Problem details
Extract, without any change, the rows from the first line through the line that contains "Open the Hired".

— START OF Material for this exercise —

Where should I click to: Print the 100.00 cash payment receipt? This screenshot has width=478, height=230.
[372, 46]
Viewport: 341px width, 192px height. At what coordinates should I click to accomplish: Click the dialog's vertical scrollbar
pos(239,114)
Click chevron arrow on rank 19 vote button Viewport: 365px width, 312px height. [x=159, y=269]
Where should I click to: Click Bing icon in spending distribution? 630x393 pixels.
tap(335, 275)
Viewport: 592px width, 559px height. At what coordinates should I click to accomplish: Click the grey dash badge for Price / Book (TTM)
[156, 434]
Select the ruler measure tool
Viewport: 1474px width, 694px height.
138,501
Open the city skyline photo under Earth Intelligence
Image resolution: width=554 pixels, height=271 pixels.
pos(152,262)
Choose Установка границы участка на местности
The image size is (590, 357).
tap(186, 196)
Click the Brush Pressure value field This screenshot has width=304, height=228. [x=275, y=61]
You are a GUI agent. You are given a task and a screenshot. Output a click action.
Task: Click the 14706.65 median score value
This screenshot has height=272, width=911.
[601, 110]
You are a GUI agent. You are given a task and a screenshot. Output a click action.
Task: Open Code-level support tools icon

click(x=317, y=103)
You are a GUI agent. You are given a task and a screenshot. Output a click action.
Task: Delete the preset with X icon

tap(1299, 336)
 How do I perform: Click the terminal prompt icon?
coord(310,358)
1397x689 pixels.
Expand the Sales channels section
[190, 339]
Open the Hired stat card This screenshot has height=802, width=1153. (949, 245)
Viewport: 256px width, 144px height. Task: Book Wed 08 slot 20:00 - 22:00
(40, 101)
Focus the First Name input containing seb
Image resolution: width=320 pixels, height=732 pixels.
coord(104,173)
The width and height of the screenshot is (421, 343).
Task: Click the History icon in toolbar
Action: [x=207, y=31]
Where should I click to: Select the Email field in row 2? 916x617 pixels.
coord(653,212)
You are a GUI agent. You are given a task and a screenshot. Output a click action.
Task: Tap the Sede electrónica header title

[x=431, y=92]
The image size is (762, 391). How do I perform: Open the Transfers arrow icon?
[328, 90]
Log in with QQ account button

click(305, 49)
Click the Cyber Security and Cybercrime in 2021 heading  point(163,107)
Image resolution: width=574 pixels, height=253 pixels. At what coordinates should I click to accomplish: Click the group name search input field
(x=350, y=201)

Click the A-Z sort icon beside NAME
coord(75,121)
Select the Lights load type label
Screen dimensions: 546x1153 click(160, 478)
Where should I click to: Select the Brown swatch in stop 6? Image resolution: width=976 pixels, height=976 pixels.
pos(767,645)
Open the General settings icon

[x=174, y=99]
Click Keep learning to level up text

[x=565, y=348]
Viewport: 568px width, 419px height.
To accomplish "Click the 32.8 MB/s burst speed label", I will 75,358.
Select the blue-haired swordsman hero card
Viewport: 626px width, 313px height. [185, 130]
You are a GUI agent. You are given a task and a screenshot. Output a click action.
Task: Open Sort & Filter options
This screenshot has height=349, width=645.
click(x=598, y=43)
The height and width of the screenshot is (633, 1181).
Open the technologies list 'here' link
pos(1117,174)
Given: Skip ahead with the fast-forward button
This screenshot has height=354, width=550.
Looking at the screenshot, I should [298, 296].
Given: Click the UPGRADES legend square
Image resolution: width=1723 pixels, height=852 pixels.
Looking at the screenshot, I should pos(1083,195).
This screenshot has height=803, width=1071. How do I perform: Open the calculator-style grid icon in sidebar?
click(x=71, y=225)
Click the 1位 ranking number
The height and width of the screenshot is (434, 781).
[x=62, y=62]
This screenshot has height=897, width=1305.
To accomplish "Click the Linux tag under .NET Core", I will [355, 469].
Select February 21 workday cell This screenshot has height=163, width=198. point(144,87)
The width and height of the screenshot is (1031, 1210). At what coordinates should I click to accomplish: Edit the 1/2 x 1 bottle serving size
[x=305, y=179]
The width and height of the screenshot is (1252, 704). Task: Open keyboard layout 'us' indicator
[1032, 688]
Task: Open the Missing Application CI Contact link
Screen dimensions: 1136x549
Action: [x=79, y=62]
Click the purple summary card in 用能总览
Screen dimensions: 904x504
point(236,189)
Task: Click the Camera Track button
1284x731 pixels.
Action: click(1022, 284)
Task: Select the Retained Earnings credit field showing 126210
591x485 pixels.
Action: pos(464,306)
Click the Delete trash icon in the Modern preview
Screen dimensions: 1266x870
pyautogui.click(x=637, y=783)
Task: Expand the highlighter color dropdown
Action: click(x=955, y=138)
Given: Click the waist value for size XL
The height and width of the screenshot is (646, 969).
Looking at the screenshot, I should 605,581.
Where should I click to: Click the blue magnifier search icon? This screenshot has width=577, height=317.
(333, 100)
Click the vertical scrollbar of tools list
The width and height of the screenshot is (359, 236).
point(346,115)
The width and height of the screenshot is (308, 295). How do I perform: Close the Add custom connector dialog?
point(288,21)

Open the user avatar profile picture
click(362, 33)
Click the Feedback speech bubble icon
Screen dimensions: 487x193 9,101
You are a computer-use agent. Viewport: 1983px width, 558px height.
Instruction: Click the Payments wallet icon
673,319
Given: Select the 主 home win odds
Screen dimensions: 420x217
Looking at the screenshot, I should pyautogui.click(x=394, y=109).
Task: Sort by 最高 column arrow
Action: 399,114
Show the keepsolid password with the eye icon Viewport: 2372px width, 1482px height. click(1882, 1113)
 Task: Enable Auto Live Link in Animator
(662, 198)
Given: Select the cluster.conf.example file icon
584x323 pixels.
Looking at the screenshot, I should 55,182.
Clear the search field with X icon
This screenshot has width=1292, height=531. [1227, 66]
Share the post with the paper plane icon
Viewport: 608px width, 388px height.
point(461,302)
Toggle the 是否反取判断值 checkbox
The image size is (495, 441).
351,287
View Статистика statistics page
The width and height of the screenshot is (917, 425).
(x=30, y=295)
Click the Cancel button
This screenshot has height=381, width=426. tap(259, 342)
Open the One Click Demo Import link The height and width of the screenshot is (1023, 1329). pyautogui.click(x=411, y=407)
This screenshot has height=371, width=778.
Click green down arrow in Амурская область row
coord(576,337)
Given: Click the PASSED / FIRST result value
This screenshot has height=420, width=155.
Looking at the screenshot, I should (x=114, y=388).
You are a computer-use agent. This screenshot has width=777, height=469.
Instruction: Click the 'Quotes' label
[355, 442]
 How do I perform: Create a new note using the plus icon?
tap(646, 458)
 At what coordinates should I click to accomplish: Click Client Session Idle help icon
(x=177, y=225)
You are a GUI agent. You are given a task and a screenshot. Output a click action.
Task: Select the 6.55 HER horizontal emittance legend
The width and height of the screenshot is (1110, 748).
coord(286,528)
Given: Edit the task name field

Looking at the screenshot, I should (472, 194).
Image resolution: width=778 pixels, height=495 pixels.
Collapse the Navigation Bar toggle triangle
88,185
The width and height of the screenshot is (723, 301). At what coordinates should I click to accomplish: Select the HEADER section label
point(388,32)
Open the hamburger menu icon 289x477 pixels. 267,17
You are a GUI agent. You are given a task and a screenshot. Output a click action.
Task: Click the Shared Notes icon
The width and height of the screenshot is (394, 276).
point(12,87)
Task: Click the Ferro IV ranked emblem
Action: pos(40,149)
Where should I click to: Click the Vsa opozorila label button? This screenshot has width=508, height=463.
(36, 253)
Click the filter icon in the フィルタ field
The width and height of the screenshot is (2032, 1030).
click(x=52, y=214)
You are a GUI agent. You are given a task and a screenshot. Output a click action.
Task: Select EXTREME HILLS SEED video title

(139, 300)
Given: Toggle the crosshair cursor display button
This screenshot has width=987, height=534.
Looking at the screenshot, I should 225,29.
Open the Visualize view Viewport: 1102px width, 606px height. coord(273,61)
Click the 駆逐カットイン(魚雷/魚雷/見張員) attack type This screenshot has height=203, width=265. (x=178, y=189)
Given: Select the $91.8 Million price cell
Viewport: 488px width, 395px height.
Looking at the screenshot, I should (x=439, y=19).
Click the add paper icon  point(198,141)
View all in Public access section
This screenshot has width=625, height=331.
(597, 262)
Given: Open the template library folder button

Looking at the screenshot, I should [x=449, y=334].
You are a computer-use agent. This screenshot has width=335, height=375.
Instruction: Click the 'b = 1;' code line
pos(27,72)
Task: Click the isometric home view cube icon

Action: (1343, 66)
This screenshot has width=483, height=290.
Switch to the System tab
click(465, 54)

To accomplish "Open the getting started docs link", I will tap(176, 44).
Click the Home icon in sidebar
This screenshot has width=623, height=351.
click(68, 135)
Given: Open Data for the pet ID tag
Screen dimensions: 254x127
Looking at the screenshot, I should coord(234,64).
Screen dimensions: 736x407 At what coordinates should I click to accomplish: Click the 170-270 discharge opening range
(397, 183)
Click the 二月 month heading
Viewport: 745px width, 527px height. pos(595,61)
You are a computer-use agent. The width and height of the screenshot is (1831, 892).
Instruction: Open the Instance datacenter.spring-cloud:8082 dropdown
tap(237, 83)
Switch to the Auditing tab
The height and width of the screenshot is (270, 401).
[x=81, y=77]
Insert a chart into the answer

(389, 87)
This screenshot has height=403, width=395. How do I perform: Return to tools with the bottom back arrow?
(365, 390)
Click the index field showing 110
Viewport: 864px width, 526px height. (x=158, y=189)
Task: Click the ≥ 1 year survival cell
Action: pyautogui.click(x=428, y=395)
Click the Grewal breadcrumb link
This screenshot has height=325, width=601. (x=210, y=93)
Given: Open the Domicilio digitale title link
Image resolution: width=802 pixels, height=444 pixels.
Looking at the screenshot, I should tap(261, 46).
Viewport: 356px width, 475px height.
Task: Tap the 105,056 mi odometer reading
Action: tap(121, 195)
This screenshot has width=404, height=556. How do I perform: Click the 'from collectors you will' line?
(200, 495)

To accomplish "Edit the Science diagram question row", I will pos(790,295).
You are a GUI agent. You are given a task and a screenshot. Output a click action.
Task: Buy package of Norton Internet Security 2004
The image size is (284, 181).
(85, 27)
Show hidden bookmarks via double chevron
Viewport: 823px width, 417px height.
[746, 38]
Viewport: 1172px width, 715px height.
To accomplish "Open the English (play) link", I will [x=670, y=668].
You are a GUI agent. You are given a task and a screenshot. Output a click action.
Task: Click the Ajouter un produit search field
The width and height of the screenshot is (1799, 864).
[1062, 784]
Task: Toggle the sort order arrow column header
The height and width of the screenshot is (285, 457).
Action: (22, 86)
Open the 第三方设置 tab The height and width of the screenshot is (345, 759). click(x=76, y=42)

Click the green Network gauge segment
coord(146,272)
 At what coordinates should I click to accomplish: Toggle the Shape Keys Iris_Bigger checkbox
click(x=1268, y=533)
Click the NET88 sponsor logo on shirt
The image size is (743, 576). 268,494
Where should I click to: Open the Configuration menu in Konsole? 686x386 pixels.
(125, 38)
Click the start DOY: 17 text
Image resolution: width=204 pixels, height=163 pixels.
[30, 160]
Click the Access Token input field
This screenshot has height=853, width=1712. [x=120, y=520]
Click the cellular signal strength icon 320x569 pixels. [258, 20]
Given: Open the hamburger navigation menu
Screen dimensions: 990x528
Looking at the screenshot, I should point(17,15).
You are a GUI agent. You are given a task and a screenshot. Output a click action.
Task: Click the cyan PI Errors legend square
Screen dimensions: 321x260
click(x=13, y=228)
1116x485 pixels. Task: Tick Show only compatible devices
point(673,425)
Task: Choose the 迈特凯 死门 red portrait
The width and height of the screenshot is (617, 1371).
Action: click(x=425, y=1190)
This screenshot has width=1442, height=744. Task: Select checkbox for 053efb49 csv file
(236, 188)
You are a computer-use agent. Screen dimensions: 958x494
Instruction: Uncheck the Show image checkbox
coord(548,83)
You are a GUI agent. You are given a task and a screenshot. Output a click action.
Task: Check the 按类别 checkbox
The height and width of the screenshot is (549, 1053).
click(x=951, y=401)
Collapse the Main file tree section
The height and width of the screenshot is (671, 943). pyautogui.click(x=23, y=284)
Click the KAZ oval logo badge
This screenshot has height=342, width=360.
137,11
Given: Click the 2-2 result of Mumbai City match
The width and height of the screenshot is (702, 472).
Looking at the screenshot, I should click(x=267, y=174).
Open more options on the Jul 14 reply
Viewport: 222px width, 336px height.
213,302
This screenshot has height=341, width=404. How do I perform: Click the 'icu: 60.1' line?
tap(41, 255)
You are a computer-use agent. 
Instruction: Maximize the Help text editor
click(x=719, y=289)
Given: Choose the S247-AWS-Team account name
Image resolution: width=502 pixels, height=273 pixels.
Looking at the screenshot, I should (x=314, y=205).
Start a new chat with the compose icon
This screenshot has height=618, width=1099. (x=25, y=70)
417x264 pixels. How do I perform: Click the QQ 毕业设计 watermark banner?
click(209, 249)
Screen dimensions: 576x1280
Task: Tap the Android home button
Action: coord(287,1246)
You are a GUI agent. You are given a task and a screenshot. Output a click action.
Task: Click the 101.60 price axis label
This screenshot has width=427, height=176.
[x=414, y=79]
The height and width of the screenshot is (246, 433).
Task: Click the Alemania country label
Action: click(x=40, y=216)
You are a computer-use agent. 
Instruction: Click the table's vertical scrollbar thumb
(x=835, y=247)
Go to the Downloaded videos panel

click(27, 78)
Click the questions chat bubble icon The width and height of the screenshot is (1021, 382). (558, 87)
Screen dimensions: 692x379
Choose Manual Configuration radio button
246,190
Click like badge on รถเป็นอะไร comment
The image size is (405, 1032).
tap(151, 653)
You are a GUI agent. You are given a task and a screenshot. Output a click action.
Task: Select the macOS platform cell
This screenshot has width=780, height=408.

— END OF Material for this exercise —

The output
Where should I click to: Print the 100.00 cash payment receipt? This screenshot has width=478, height=230.
[372, 46]
Viewport: 341px width, 192px height. At what coordinates should I click to accomplish: Click the dialog's vertical scrollbar
pos(239,114)
Click chevron arrow on rank 19 vote button Viewport: 365px width, 312px height. [x=159, y=269]
Where should I click to: Click Bing icon in spending distribution? 630x393 pixels.
tap(335, 275)
Viewport: 592px width, 559px height. At what coordinates should I click to accomplish: Click the grey dash badge for Price / Book (TTM)
[156, 434]
Select the ruler measure tool
Viewport: 1474px width, 694px height.
138,501
Open the city skyline photo under Earth Intelligence
Image resolution: width=554 pixels, height=271 pixels.
pos(152,262)
Choose Установка границы участка на местности
The image size is (590, 357).
tap(186, 196)
Click the Brush Pressure value field This screenshot has width=304, height=228. [x=275, y=61]
You are a GUI agent. You are given a task and a screenshot. Output a click action.
Task: Click the 14706.65 median score value
This screenshot has height=272, width=911.
[601, 110]
You are a GUI agent. You are given a task and a screenshot. Output a click action.
Task: Open Code-level support tools icon

click(x=317, y=103)
You are a GUI agent. You are given a task and a screenshot. Output a click action.
Task: Delete the preset with X icon

tap(1299, 336)
 How do I perform: Click the terminal prompt icon?
coord(310,358)
1397x689 pixels.
Expand the Sales channels section
[190, 339]
Open the Hired stat card This screenshot has height=802, width=1153. (949, 245)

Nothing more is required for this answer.